First Assistant Secretary Pierce to the Commissioner of the General (O. L.) Land Office, May 23, 1910.

(E. B. C.)

Hiram M. Hamilton, who, by John Pearson, his attorney in fact, applied, pursuant to the act of June 4, 1897 (30 Stat., 36), to select the NW. 1, Sec. 12, T. 12 N., R. 5 E., W. M. (No. 01410), Vancouver. Washington, land district, has appealed from your office decision of October 11, 1909, affirming the action of the local officers in their rejection of the proffered application.

From the record it appears that on November 17, 1908, the above application was presented, accompanied by a certified copy of the decree mentioned below, and was on that date rejected "because of conflict with coal entry No. 28-Joel M. Long & Villa R. Mohler." On the same day Pearson personally acknowledged due service of notice of the rejection and of the right of appeal.

The decree above referred to was rendered November 13, 1908, in the case of United States v. Portland Coal and Coke Company, a corporation, Oregon Railroad and Navigation Company, a corporation, Joel M. Long and Jane Doe Long, his wife, E. E. Lytle and Lizzie M. Lytle, his wife, in the United States Circuit Court for the Western District of Washington, Western Division, and it was therein ordered, adjudged, and decreed that the patent issued by the United States, April 20, 1903, to Joel M. Long and Villa R. Mohler, purporting to convey the NW. and N. SW. of the above section 12 be canceled, annulled, and set aside; the defendants were foreclosed of any interest, right, or title to said lands; and the United States was decreed to be the legal and equitable owner of said lands, and its title was confirmed and quieted.
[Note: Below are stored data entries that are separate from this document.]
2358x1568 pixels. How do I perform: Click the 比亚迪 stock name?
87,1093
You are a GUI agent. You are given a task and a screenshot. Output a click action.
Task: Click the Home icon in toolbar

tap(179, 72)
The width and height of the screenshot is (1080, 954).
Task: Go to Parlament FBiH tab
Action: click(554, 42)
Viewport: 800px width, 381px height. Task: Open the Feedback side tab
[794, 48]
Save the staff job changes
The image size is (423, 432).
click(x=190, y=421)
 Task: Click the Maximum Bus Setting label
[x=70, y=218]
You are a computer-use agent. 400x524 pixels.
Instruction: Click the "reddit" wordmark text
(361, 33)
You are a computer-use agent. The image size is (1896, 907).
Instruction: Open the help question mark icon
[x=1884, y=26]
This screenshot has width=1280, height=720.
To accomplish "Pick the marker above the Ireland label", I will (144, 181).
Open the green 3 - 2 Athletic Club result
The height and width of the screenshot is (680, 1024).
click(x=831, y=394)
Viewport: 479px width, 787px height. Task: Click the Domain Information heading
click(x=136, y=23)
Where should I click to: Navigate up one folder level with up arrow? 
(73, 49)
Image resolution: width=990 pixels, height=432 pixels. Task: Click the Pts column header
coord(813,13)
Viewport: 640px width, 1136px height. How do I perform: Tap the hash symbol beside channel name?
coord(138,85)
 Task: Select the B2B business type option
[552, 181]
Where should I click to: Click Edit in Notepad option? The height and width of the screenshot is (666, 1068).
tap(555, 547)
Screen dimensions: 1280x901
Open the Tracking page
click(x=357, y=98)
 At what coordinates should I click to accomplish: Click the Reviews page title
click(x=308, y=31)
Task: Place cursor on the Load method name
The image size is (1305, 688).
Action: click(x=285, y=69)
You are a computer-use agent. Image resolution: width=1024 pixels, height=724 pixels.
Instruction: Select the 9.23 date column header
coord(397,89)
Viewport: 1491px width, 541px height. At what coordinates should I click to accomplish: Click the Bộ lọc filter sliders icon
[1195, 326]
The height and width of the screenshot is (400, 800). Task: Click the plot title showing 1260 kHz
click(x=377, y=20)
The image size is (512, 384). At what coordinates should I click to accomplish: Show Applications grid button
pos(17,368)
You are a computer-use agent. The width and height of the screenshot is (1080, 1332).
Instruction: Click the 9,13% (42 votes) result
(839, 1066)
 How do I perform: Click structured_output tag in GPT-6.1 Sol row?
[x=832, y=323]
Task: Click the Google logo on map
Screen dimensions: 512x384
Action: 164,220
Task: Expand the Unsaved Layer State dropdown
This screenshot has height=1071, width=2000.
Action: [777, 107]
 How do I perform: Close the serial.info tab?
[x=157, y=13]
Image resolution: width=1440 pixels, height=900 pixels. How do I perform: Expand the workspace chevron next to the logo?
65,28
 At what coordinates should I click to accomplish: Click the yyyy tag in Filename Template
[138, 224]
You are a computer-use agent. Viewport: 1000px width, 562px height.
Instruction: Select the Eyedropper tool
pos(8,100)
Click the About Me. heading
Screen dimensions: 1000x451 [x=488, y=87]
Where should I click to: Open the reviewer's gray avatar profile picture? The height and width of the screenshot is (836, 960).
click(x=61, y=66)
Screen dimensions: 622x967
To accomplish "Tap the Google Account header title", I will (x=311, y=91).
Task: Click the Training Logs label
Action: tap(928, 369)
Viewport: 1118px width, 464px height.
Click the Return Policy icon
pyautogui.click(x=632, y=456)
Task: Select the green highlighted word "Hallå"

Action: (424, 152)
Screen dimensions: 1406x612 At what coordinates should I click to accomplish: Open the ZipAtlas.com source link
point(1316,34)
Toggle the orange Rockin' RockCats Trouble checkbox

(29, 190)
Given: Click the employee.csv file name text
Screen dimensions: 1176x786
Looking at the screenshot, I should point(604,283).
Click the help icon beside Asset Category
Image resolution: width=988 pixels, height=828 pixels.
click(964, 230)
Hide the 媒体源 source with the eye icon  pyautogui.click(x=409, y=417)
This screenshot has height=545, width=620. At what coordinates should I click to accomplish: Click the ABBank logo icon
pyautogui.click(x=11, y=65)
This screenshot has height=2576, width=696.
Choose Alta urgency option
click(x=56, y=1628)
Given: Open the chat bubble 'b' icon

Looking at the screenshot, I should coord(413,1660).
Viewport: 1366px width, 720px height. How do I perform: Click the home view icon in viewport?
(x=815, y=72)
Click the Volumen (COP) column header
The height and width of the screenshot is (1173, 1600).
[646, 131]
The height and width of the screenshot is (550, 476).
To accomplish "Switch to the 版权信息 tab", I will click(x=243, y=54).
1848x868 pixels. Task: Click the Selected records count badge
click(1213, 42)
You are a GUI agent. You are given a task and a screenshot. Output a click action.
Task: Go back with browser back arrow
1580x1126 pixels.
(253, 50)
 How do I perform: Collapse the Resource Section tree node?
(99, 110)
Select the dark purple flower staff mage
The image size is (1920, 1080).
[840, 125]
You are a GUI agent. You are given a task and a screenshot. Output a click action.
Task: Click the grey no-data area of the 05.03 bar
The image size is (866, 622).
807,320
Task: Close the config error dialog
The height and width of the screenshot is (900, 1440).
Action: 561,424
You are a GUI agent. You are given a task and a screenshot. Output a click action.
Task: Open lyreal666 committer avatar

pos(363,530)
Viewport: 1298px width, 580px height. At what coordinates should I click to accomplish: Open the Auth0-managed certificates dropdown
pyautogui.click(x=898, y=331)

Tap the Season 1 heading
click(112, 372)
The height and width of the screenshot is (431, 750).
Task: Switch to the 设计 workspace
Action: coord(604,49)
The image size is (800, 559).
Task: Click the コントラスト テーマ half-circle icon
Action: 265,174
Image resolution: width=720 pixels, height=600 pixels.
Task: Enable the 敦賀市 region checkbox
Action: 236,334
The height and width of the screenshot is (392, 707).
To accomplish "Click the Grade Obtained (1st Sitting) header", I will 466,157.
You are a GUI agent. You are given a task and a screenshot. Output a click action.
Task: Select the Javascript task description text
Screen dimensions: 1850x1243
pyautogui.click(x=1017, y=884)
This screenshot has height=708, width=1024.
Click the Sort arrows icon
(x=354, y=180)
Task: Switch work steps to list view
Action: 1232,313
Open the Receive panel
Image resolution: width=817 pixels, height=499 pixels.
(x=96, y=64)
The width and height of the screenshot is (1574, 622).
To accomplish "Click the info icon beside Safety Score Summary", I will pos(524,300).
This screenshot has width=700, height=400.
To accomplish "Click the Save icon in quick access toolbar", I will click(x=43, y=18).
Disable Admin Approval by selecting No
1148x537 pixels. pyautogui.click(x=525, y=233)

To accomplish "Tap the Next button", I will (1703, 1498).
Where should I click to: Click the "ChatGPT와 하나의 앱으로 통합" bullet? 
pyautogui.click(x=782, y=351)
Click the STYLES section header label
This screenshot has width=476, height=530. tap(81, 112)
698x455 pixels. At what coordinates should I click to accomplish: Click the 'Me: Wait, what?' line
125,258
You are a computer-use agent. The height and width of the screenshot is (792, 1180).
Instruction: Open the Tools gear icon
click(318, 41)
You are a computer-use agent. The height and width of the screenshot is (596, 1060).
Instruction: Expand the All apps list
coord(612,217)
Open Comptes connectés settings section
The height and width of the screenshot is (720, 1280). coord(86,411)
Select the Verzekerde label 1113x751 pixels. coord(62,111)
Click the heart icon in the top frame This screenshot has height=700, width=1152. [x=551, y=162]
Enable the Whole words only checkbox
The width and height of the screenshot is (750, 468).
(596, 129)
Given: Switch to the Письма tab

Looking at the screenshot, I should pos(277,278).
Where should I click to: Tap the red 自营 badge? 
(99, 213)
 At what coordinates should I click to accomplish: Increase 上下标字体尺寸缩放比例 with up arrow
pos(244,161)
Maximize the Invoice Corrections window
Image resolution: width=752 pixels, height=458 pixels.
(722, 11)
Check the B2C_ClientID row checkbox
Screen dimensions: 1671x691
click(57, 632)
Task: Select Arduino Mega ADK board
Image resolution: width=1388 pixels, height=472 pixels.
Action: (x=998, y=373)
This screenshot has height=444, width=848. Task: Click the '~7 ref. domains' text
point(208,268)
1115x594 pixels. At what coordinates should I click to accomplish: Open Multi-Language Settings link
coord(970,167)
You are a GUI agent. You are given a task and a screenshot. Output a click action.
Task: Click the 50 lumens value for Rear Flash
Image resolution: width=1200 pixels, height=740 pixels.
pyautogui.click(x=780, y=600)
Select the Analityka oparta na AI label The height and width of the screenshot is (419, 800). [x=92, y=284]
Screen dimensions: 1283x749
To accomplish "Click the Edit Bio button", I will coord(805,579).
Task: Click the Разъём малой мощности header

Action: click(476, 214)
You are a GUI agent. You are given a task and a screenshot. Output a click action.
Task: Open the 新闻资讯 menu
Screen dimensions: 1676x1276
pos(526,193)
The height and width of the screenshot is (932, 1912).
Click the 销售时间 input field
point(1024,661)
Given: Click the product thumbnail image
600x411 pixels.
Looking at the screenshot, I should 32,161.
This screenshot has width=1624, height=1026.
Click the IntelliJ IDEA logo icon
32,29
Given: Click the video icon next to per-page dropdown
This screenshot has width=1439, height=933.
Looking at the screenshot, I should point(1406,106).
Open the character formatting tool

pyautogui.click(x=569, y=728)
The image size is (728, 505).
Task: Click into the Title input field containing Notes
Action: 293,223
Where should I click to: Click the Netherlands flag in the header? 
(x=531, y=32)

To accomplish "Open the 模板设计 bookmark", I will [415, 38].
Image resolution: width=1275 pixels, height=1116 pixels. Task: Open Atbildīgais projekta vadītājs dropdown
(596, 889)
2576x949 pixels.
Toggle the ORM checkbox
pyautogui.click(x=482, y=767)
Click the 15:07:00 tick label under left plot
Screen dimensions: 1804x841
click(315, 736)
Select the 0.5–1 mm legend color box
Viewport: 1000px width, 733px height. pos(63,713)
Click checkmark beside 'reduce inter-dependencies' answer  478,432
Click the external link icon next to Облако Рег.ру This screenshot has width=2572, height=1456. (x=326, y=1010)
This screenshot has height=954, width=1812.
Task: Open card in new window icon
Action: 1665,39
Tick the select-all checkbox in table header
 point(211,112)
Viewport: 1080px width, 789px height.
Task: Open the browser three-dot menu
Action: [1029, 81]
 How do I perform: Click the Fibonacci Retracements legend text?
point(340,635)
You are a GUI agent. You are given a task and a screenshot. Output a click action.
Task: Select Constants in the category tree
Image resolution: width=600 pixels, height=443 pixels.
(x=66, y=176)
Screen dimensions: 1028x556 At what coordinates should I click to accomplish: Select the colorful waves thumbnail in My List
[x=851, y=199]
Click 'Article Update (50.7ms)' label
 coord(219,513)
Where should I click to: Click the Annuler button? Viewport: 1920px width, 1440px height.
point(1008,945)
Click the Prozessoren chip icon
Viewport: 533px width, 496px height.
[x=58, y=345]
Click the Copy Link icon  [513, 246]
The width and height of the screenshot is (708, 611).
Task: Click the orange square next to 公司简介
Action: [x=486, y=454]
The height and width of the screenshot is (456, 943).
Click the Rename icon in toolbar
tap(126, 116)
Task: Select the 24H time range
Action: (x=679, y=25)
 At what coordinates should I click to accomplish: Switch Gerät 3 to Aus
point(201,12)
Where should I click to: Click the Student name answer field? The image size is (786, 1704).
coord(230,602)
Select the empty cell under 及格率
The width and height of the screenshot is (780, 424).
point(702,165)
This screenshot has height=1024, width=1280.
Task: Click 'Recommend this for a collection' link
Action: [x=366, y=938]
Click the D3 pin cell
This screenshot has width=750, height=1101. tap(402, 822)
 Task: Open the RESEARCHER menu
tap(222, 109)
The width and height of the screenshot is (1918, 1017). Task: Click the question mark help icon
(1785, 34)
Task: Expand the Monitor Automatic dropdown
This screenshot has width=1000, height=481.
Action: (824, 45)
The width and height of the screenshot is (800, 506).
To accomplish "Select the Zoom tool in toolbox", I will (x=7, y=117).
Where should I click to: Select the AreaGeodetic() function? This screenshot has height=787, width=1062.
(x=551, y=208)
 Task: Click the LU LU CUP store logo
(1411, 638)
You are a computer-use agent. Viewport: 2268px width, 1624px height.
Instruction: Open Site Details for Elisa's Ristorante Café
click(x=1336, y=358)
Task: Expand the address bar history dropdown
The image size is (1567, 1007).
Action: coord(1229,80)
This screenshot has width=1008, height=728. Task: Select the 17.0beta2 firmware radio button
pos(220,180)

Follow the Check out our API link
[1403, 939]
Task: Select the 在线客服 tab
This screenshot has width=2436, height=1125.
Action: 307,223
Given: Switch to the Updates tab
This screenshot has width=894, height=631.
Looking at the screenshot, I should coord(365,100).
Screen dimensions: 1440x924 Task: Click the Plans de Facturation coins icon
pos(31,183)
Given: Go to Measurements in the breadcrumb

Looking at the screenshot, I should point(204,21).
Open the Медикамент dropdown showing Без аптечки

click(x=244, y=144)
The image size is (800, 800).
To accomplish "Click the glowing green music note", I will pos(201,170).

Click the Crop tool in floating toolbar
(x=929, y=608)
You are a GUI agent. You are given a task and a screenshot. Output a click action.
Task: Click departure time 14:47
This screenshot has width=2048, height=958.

This decree is indorsed as filed November 14, 1908 (in court), and the copy presented was certified by the clerk on November 16, 1908.

According to the opinion handed down October 5, 1908, by C. H. Hanford, District Judge, in this and five other similar cases (173 Fed., 566), it appears that the coal-land patents involved were annulled because of an unlawful combination or "pooling scheme" among the several entrymen for exploiting and operating the coal lands.

December 17, 1908, the applicant's appeal to your office was filed with the local officers, accompanied by a certified copy of a waiver, dated November 28, 1908, by counsel for defendants Lytle and his wife, of their right of appeal from the above decree, and also by a certificate from the clerk of the court that an order pro confesso, for failure to answer, was taken against the two defendant corporations and Joel M. Long and his wife in November, 1907, and that Villa R. Mohler was dismissed as a defendant April 15, 1908. These latter certificates of the clerk bear date December 11, 1908.

Considering the applicant's appeal, your office found that the record of patented coal entry No. 28 was still intact on the books both of the General Land Office and the local office, no instructions having been issued directing the notation of its cancellation as the result of the decree favorable to the Government. Citing the circular of July 14, 1899 (29 L. D., 29), and the case of Young v. Peck (32 L. D., 102), the rejection of the application was affirmed.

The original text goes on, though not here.